Sozialhilfe finanziert den Platz

Frauenhaus Bochum

"Lisa" und die Leiterin des Bochumer Frauenhauses, Ulrike Langer

Die Leiterin der Einrichtung Ulrike Langer bedauert, dass schnelle Hilfe für Frauen immer schwieriger wird. "Leider müssen wir vor der Aufnahme erst klären, wie der Platz für die jeweiligen Frauen bezahlt werden kann." In den letzten drei Monaten des vergangenen Jahres hat das Haus in Trägerschaft der Caritas zum Beispiel elf Frauen abweisen müssen. Zuweilen vermittle man die Frauen in andere Bundesländer, wo es andere Finanzierungsmöglichkeiten gibt oder prüft, ob die Betroffene doch bei einer Freundin oder einem Verwandten unterkommen kann. Für die Versorgung der bis zu 14 Frauen im Bochumer Frauenhaus steuert das Land nämlich wie bei allen Häusern ausschließlich einen festen Betrag für vier Personalstellen bei. Die Aufstockung der tatsächlichen Personalkosten, der Unterhalt des Hauses und das Geld für Essen und Kleidung der Bewohnerinnen werden wie bei Ex-Bewohnerin Lisa über Tagessätze bezahlt. Das sind in Bochum rund 30 Euro. Dazu müssen Anträge auf Sozialhilfe beim Jobcenter genehmigt werden. "Leider sind immer weniger Frauen sozialhilfeberechtigt", sagt Ulrike Langer. Die Arbeitsgemeinschaft autonomer Frauenhäuser in NRW fordert deshalb, dass das Land neben den Personalkosten auch für den Unterhalt der Häuser einen festen Grundbetrag bezahlt und ein Landesfinanzierungs-Gesetz für die Frauenhäuser verabschiedet. "Wir wollen über das Schicksal der Frauen aber nicht nach Kassenlage entscheiden", betont Ulrike Langer. Spenden könnten ein Minus nicht kompensieren. Zum Vergleich: Das Frauenhaus Mülheim in privater Trägerschaft muss zum Beispiel 50.000 Euro ausgleichen und befürchtet das Aus.

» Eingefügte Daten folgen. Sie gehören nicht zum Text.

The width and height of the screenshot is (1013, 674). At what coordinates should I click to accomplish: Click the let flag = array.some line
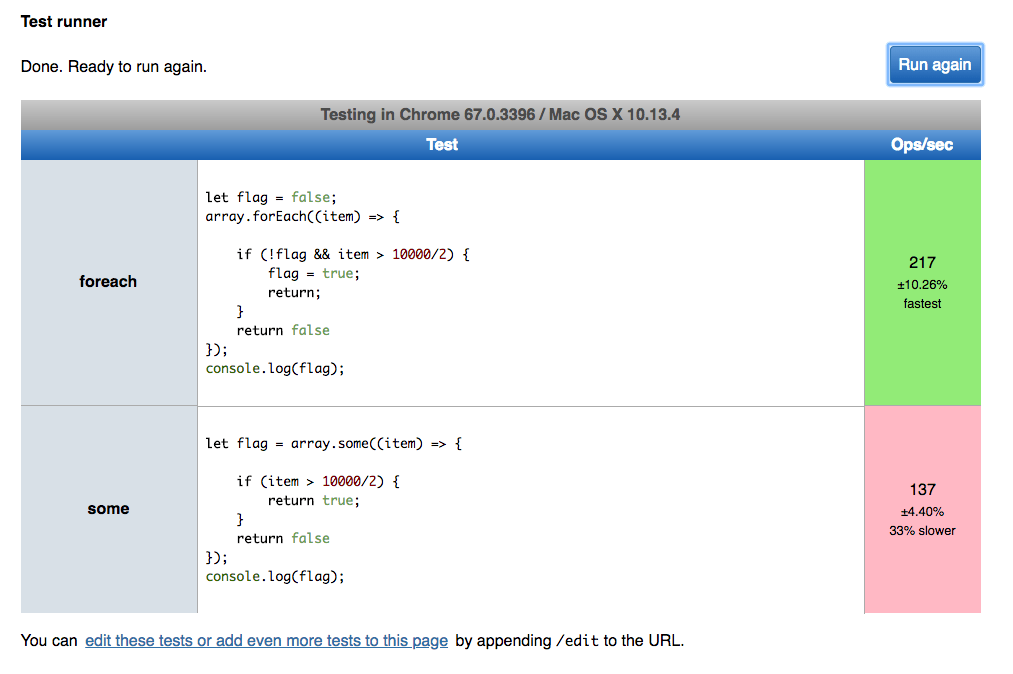coord(333,443)
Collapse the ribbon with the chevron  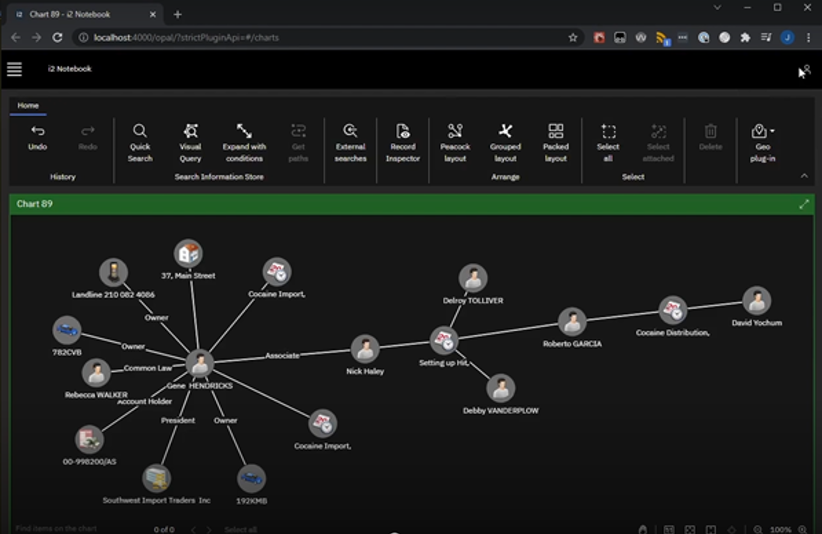coord(804,176)
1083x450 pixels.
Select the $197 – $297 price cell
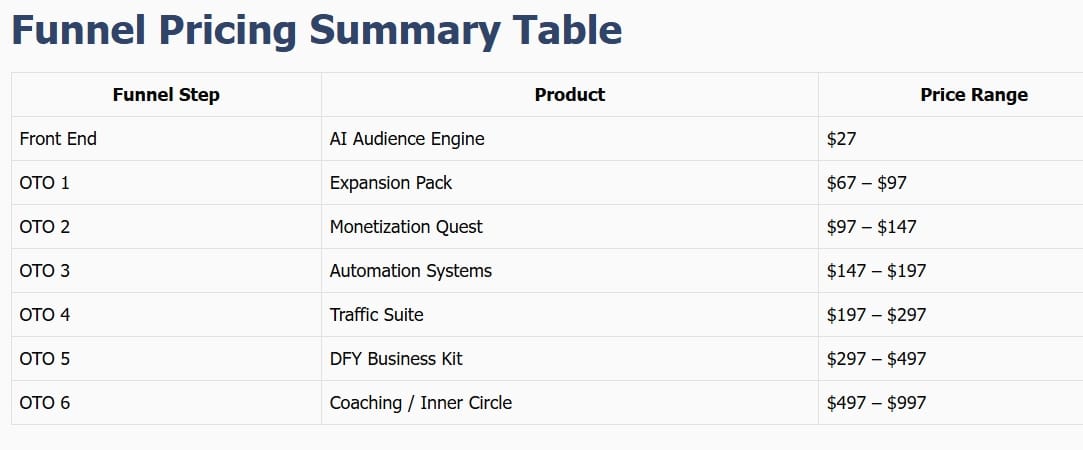click(876, 315)
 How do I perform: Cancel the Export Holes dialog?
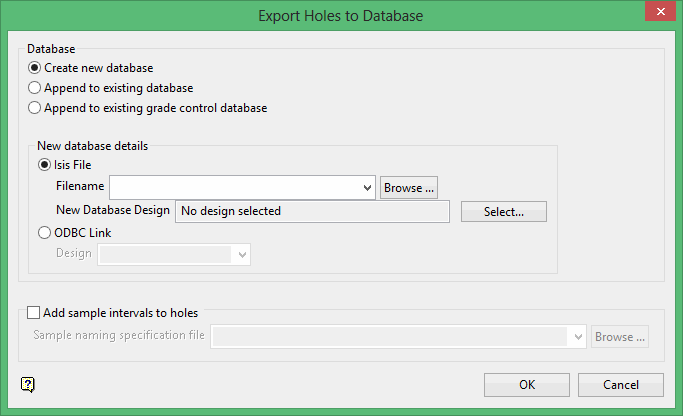[x=621, y=385]
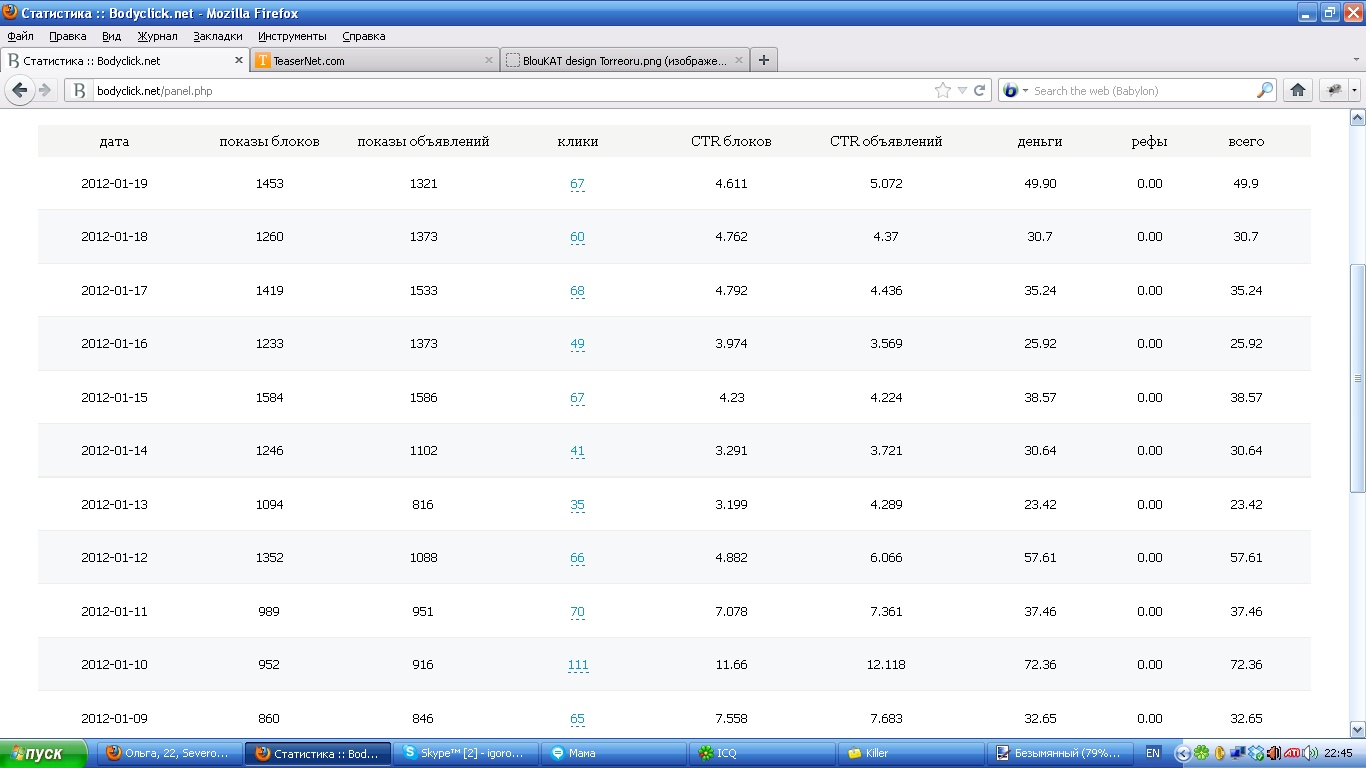Screen dimensions: 1366x768
Task: Click the Search the web input field
Action: coord(1140,90)
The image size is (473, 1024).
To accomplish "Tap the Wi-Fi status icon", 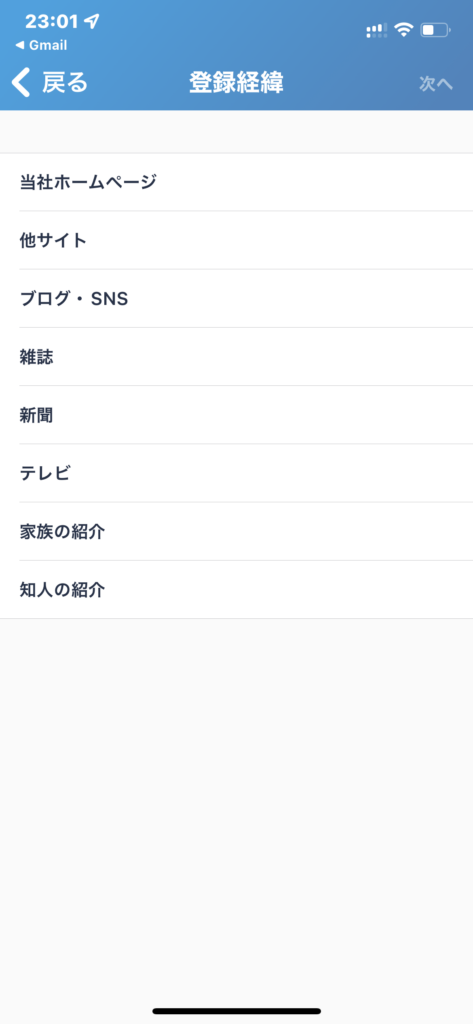I will [404, 29].
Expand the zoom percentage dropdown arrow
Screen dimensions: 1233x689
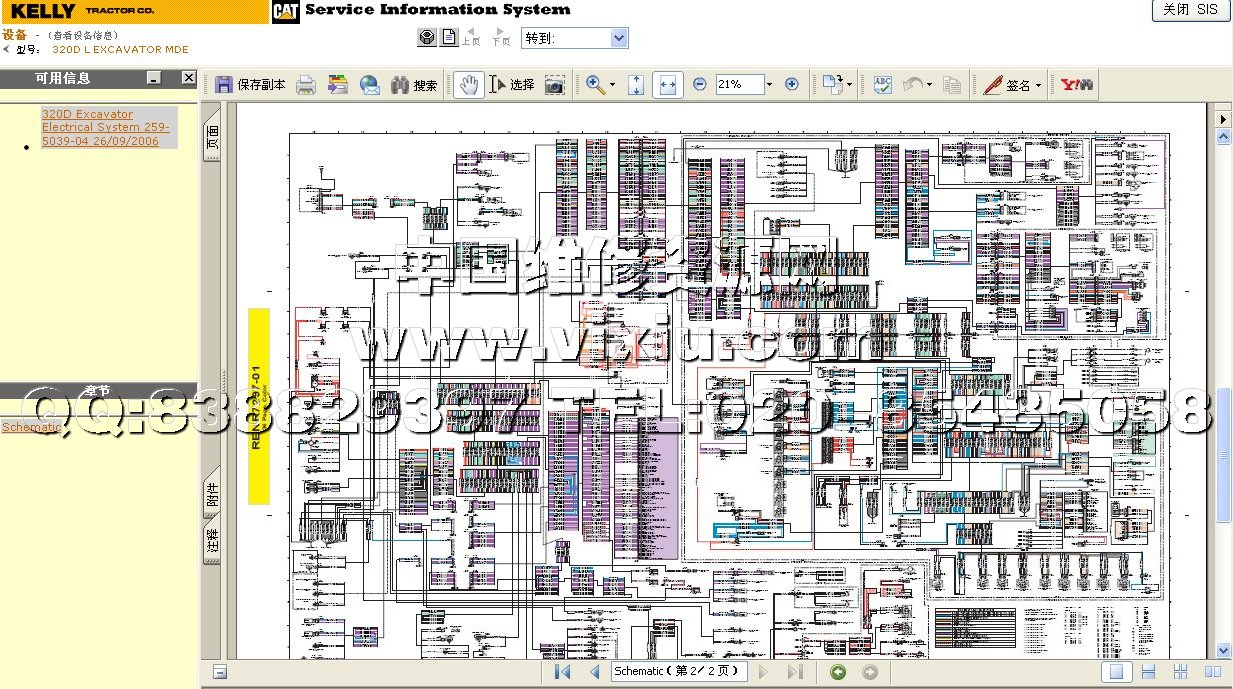click(x=770, y=85)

Ministerium fordert einheitliche Regelung

Gesundheitsministerin Barbara Steffens

Barbara Steffens fordert eine einheitliche Regelung

Das zuständige Gesundheitsministerium weist diese Forderung zurück: 2010 bis 2016 habe man die Zuwendungen für 62 Frauenhäuser auf neun Millionen gesteigert. "Das sind 70 Prozent mehr für Schutz vor häuslicher Gewalt", so Pressesprecher Christoph Meinerz. Ein Landesfinanzierungsgesetz lehne man ab. "Die Folge wäre, dass wir die Finanzierung komplett übernehmen müssen – jetzt beteiligen sich noch Land und Bund." Zehn Millionen Euro müsste das Land bezahlen, um die Zuschüsse der Städte und des Bundes zu ersetzen – "ohne dass sich dadurch die Lage der Frauenhäuser verbessert." Wenn es nach NRW-Gesundheitsministerin Barbara Steffens geht, muss der Bund eine einheitliche Regelung und Finanzierung der Frauenhäuser vorgeben.

Frauenhäuser wie Bochum weisen darauf hin, dass sich Kommunen zurzeit nur freiwillig beteiligen: "Wir bekommen zum Beispiel überhaupt keine städtischen Zuschüsse für den Unterhalt des Hauses", so Ulrike Langer. Lisa hatte Glück: Über die Sozialhilfe konnte ihr Platz bezahlt werden. Gerade hat sie mit ihren beiden Kindern eine eigene Wohnung bezogen. "Ich bin einfach nur glücklich, dass wir ohne Angst in Frieden leben können."